* Given exercise *
Rewrite the rows from the line containing "Select the 18:10 – 20:40 flight times" through the end of the rows, both ends included, keeping the requests unchanged. Multiply every coordinate in the answers by 2.55 and round to whole numbers, with halves rounded up.

* Given information *
- - - - - - -
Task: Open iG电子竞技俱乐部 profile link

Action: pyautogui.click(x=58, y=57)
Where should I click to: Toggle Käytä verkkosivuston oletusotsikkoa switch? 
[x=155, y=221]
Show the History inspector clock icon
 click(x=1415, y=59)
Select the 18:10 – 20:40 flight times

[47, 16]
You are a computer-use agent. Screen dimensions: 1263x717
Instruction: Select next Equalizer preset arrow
- - - - - - -
* Answer to the exercise *
Select the 18:10 – 20:40 flight times

[120, 41]
You are a computer-use agent. Screen dimensions: 1263x717
Instruction: Select next Equalizer preset arrow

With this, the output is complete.